Here, as I have described above, the record was replete with evidence of Mitchell's guilt. Even if that were not the case, the instructions Mitchell challenges were not erroneous.

First, it was not unreasonable for the Appellate Division to hold it was within the trial court's discretion to deny a missing witness charge. Marie was not a material witness because it was Jean, not Marie, who hired Mitchell and was responsible for paying him. See Dkt. 20-2 at 17. Most importantly, the record does not contain admissible evidence that Marie had any dealings with Mitchell or the $70,000 check, see Id. at 33-34, or that she granted Mitchell permission to keep the escrow funds, see, e.g., Dkt. 20-1 at 908-14. "In fact," as the trial court observed, Mitchell was "hostile to Marie." Dkt. 20-2 at 125. Thus, the court's denial of a missing witness instruction was not erroneous. See People v. Gonzalez, 502 N.E.2d 583, 586 (N.Y. 1986) (holding that a missing witness charge would be appropriate if it is natural to expect the party to have called the witness to testify in his favor and the party can produce such witness); People v. Smith, 128 N.E.3d 649, 653 (N.Y. 2019) (holding that the proponent of a missing witness instruction must demonstrate that (1) the uncalled witness is "knowledgeable about a material issue" in the case, (2) "such witness can be expected to testify favorably to the opposing party," and (3) the opposing party has failed to call the witness to testify); see also Guide to N.Y. Evid. Rule 6.10.1.

Second, the Appellate Division also reasonably held it was not erroneous for the trial court to decline Mitchell's request to instruct the jury about provisions of the N.Y. Estates, Powers & Trusts Law. The provisions Mitchell cites, §§ 11-1.1(b)(13), (22), concern an administrator's role in paying an estate's expenses. In contrast, the funds Mitchell held in escrow were governed not by the N.Y. Estates, Powers & Trusts Law but by the terms of the 2006 Sales Contract. That agreement provided that Mitchell would hold the $70,000 down payment in his attorney escrow account until either the sale closed or the contract was terminated. Dkt. 24 at 17. The contract did not authorize any other use of the escrowed funds. Id. Therefore, the provisions as to which Mitchell requested the jury be instructed were not relevant, and the court's refusal to provide the requested instruction was not erroneous.

Moreover, as a matter of both law and professional ethics, an attorney acting as an escrow agent has a fiduciary duty to his client. See N.Y. Gen. Oblig. Law § 5-1505; see also N.Y. R. Prof. Conduct 1.15(a).
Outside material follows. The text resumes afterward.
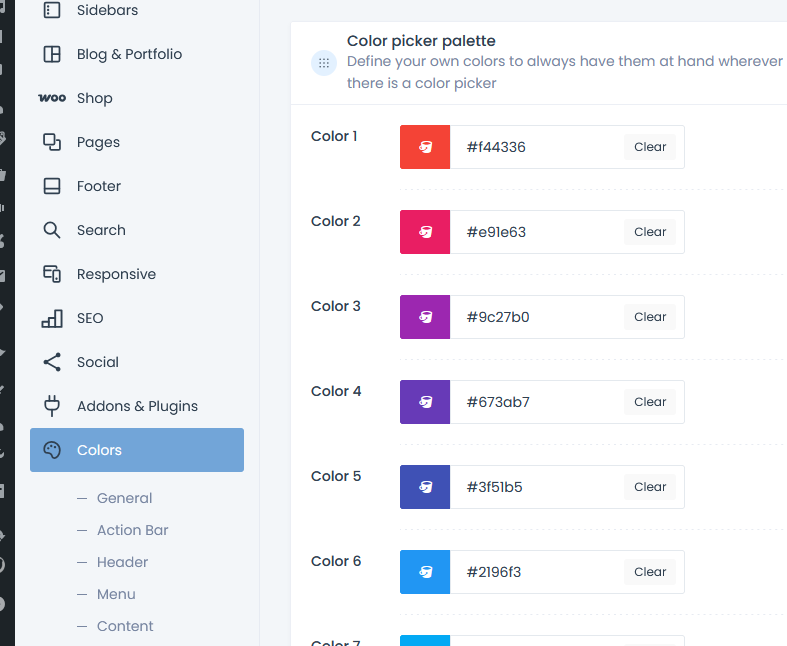Screen dimensions: 787x646
Task: Select the Header colors submenu
Action: 122,562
Money held in an escrow account belongs to the client, and the attorney must not misappropriate or commingle such funds. N.Y. R. Prof. Conduct 1.15(a).

Even assuming the trial court should have instructed the jury on provisions of the N.Y. Estates, Powers & Trusts Law, however, such error was harmless because Mitchell has not shown -- and, given the weight of the evidence against him, could not show -- that it "had [a] substantial and injurious effect or influence in determining the jury's verdict." Brecht, 507 U.S. at 637. At trial, no testimony or documentary evidence indicated that Marie, as administrator of Jacques's estate, gave Mitchell permission to keep the $70,000 down payment.

Therefore, Mitchell's jury charge claim fails.

4. The Grand Jury Claim

Finally, Mitchell claims that the People failed to instruct the grand jurors who returned the indictment against him as to the same provisions of the N.Y. Estates, Powers & Trusts Law, as well as to whether the 2006 Sales Contract or the 2007 Sales Contract was the operative contract for the sale of the Church Avenue Property. See Dkt. 14 at 43-44. The Appellate Division held that this claim was "without merit." Mitchell II, 136 N.Y.S.3d at 101.

Mitchell's claim about the grand jury is not reviewable because claims concerning alleged defects in a grand jury proceeding "may not be raised" on federal habeas review "where a properly instructed petit jury heard all relevant evidence and convicted." Lopez v. Riley, 865 F.2d 30, 31 (2d Cir. 1989). Even were Mitchell's claim reviewable, however, it fails on the merits. As I have described above, the provisions of the N.Y. Estates, Powers & Trusts Law Mitchell cites are not relevant to the charge on which the grand jury indicted him. Mitchell's obligations with regard to the $70,000 down payment arose out of the 2006 Sales Contract, even though it was not the contract under which the Church Avenue Property was ultimately sold.

In sum, because the Petition contains no grounds for federal habeas relief, it, as amended, must be denied.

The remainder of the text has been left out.